Pengertian Islam Wasathiyyah adalah menghindari dua ekstreme dalam beragama (Ghuluw/mutatharrif), tidak hanya A tetapi juga sekaligus B. Basis teologis Islam Wasathiyyah adalah ayat-ayat Alqur’an: QS Al-Baqarah: 143 dan hadist Nabi: “Khayr al-umur awsatuha”. Basis Ideologis Islam Wasathiyyah antara lain: Sunni/Aswaja (Ahl al-Sunnah wa al-Jama’ah), Tawassuth, tawazun, I’tidal/Ta’adul, Wasathiyah dalam aqidah memiliki pengertian antara atheisme dan politeisme, antara wahyu dan akal, Wasathiyyah dalam Syari’ah memiliki pengertian antara ketuhanan dan kemanusiaan, antara tekstual dan kontekstual, antara yang tetap dan berubah, Wasathiyyah dalam akhlaq/tasawuf memiliki pengertian antara yang eksoterisme dan esoterisme dan antara hakikat dan ma’rifat, antara lahir dan batin.

Basis sosiologis Islam Wasathiyyah adalah mengapresiasi keragaman sebagai takdir Allah SWT, hidayah menjadi hak prerogative Allah SWT, Berdakwah secara bertahap melalui hikmah (nilai-nilai budaya/kearifan local), tidak membentuk segregasi social di masyarakat, dan menghormati sang “liyan” karena nilai-nilai kemanusiaannya.
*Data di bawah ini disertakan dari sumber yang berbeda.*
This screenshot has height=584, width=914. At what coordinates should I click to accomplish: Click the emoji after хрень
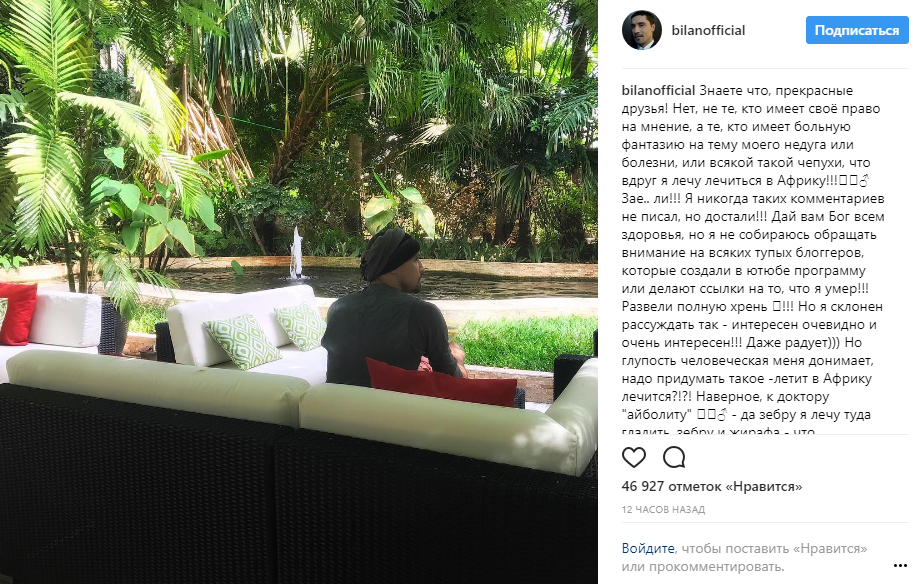776,307
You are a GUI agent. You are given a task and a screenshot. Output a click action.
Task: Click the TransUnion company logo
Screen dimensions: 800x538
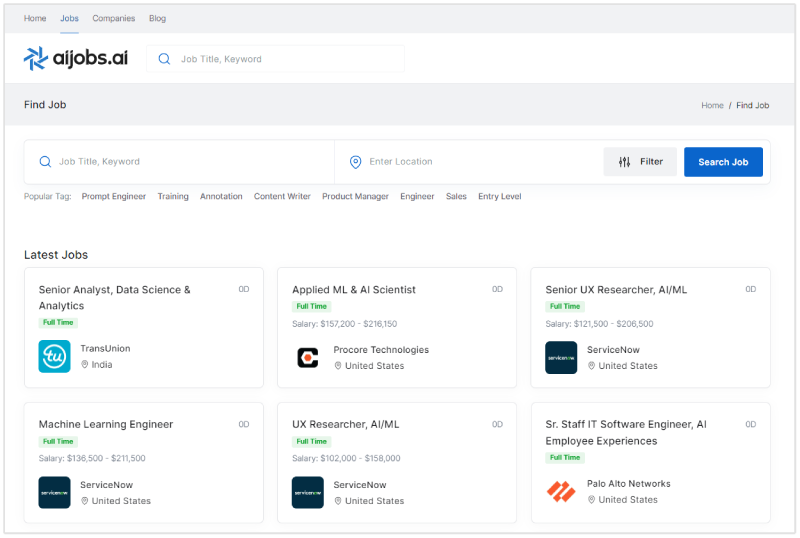coord(54,357)
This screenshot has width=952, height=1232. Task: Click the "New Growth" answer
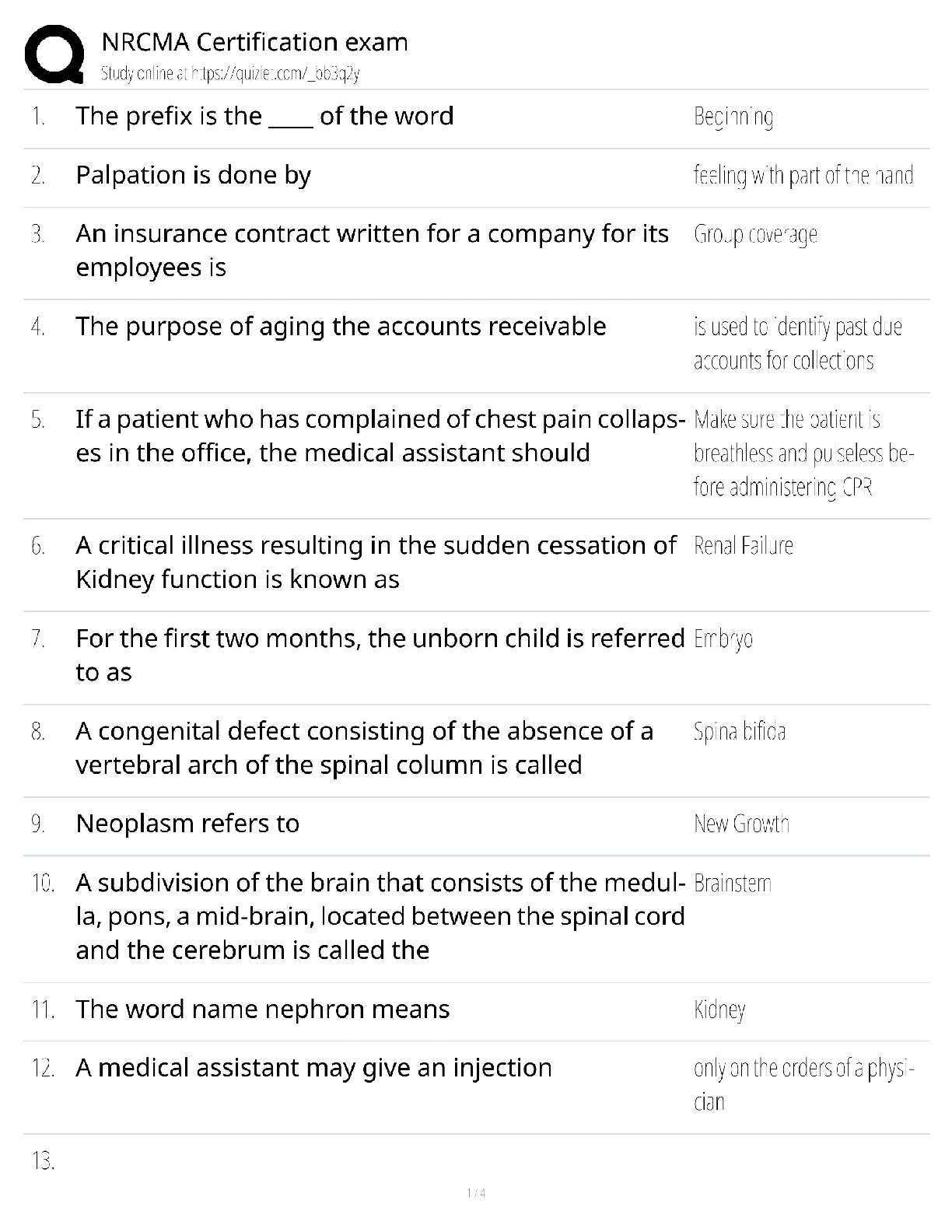pos(741,824)
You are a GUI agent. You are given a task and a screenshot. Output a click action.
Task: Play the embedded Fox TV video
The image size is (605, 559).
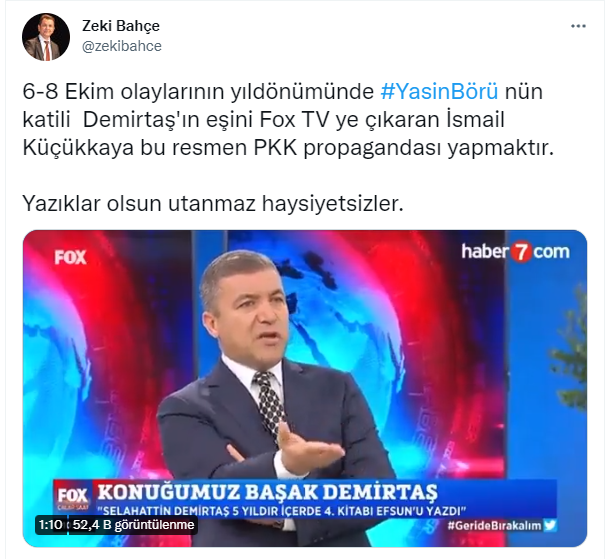(305, 388)
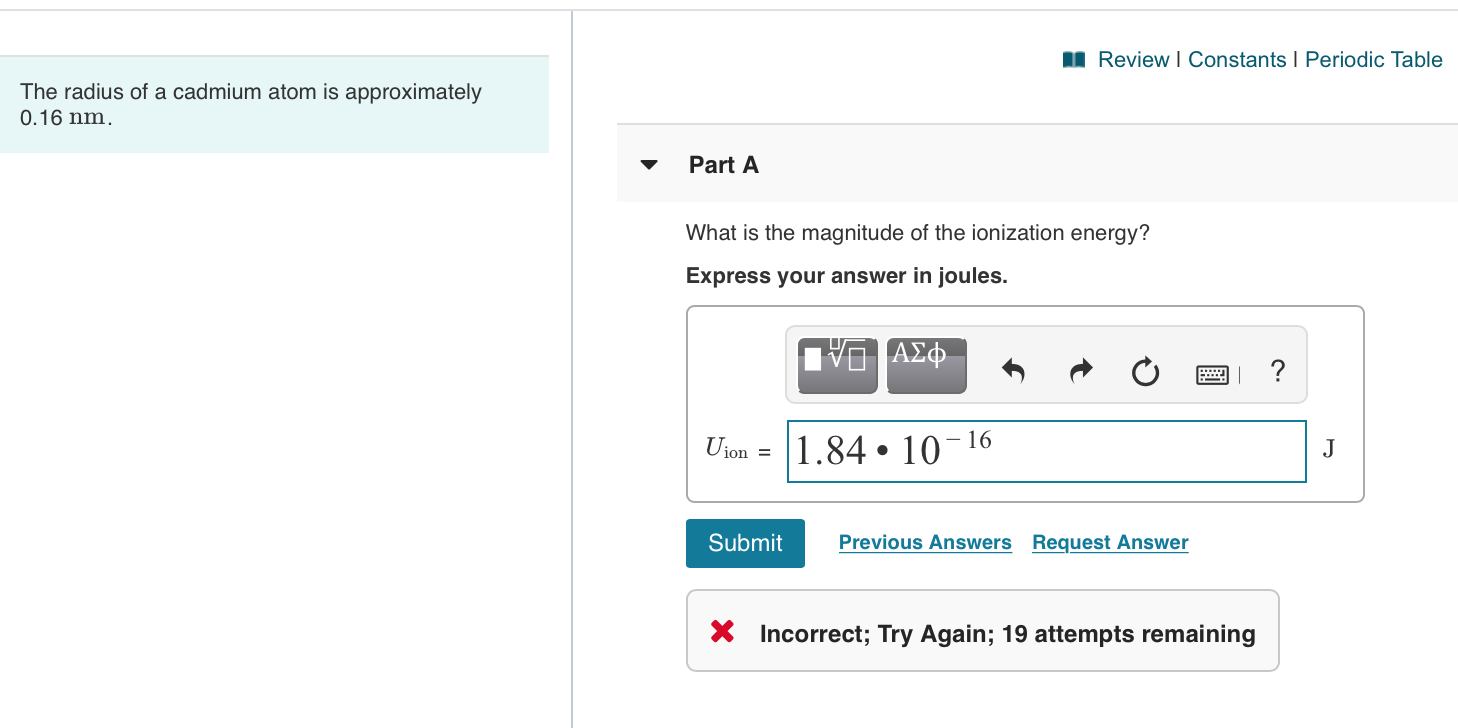View Previous Answers
1458x728 pixels.
coord(925,542)
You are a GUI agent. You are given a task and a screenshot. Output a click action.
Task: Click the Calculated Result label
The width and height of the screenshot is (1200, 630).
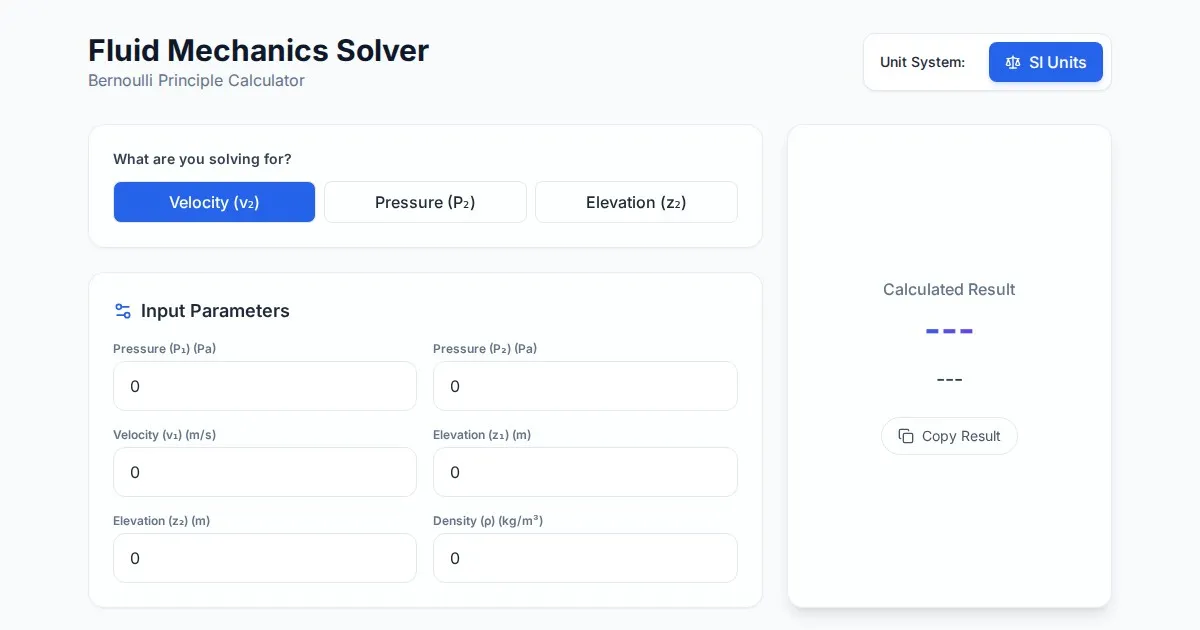coord(949,289)
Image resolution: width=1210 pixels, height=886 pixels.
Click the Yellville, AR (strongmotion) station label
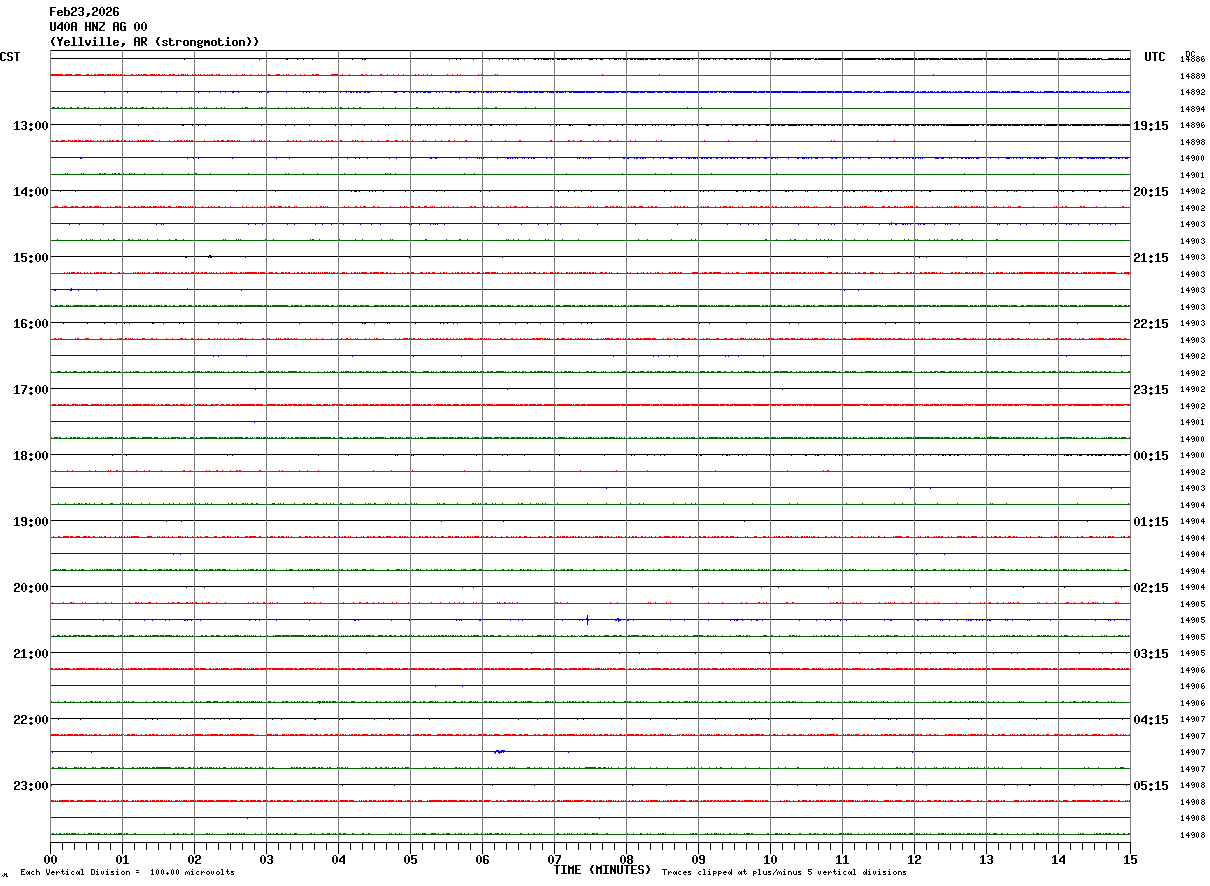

Penerapan Islam Wasathiyyah ini bisa digunakan untuk menjawab tantangan di era digital/millennial diantaranya: membuncahnya arus informasi di ruang public melalui medsos, kecenderungan manusia mencari cara-cara instan dalam belajar agama/mengabaikan peran guru, berita bohong yang diulang-ulang bisa menjadi “kebenaran” di era post-truth, knowledge acquisition melalui kenyamanan psikologisnya, bukan akal sehatnya (hasil ijtihad); moderasi membutuhkan narasi yang mendalam dan panjang.

Tantangan bagi mahasiswa pascasarjana menghadapi masalah seperti ini di era millennial adalah beragama menggunakan akal sehat, agama dibaca secara komprehensif (nalar bayani, burhani dan irfani), agama dipahami secara kritis-interdisipliner, argumentasi secara logis-apriori dan juga empiris-aposteriori, menekankan pada aspek “produksi” agama daripada “resepsi” beragama agar kehadirannya benar-benar bermakna dan bermanfaat bagi kehidupan ummat. Tandas Prof. Masdar.